A multitude of police misconduct complaint records are now available online, thanks to the tireless work of the Invisible Institute, a south-side nonprofit. Tuesday morning’s publication of the records is a triumph for freedom of information that could greatly help efforts to hold police accountable—but the release comes with a big asterisk, courtesy of a Cook County judge and the Fraternal Order of Police.

The Citizens Police Data Project is a searchable database that contains more than 56,000 complaints filed against more than 8,500 Chicago police officers between 2001 and September of this year. There are gaps in that 14-year period, but the database has every allegation of misconduct made against an officer between March 2011 and this September.
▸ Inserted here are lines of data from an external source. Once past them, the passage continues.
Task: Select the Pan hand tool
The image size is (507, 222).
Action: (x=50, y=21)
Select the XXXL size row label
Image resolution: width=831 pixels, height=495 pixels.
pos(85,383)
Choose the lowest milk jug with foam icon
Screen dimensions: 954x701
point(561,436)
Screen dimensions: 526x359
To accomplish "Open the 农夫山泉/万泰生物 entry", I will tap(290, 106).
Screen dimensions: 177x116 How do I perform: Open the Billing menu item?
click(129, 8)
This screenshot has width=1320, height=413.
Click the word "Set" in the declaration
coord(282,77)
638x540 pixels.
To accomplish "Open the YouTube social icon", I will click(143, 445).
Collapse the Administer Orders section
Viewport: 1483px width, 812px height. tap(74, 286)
Jamie Kalven, founder of the Invisible Institute, pressed for publication of the records for more than a decade, and last year, the Mandel Legal Aid Clinic of the University of Chicago Law School won an appellate ruling on his behalf. In response to Freedom of Information Act requests made by the Sun-Times and Tribune after that ruling, the city of Chicago said it would release a list of all police misconduct complaint records dating to 1967. 

But the FOP, the union representing Chicago police officers, asked Cook County Chancery Court judge Peter Flynn to block the release of the records, contending that publication of the records would violate terms of its contract with the city. Flynn issued a preliminary injunction limiting release of the records to the last four years. The city has appealed, and the matter is currently before the appellate court, which has been fully briefed but has not yet scheduled oral arguments.

Kalven, John Conroy, and the Better Government Association have filed a friend-of-the-court brief in the case. Conroy is the former Chicago Reader writer who, 25 years ago, broke the story of police torture of suspects by former police commander Jon Burge and detectives working under him on the south side. The brief maintains that the misconduct records at issue are important in the continuing review of confessions in Burge-related cases.

It also asserts that release of the records will allow the public “to examine patterns of abuse which reveal themselves over time periods longer than merely four years,” and to determine how the police department and the city “have addressed complaints of police misconduct over time.” Fewer than 3 percent of the 56,000 misconduct complaints released Tuesday resulted in disciplinary action. Flynn’s ruling “deprived the public of its ability to understand, evaluate and…participate in the oversight and monitoring of the Chicago Police Department,” the brief says.

Let me point to a specific problem caused by Flynn’s injunction. I’ve been researching a fatal shooting by a Chicago police officer for an upcoming Reader story. The shooting occurred in July 2011; in December 2013, the Independent Police Review Authority deemed the shooting justified. Through a recent Freedom of Information Act request, I sought records IPRA relied on to reach its conclusion, including the statements given by the shooting officer and other officers on the scene. An IPRA lawyer informed me that the records were indeed subject to disclosure—except that the shooting had occurred more than four years ago, and thus were barred from disclosure by Judge Flynn’s order.

IPRA routinely takes two to three years to investigate and rule on shootings by police officers, and during that period, records related to the shooting are exempt from disclosure. Combined with Judge Flynn’s ruling, that means IPRA records in police shootings are subject to disclosure for only a year or two after the agency quietly posts its summary report on its website. This insulates the vast majority of police shooting investigations from public scrutiny.

The Citizens Police Data Project website provides the number of complaints against particular officers made in the last four years, and the investigative results, when known (typically sustained, not sustained, unfounded, or exonerated). The date, address, and nature of particular alleged misconducts are also provided. It’s a valuable tool for researchers, but the appellate court could make it far more valuable.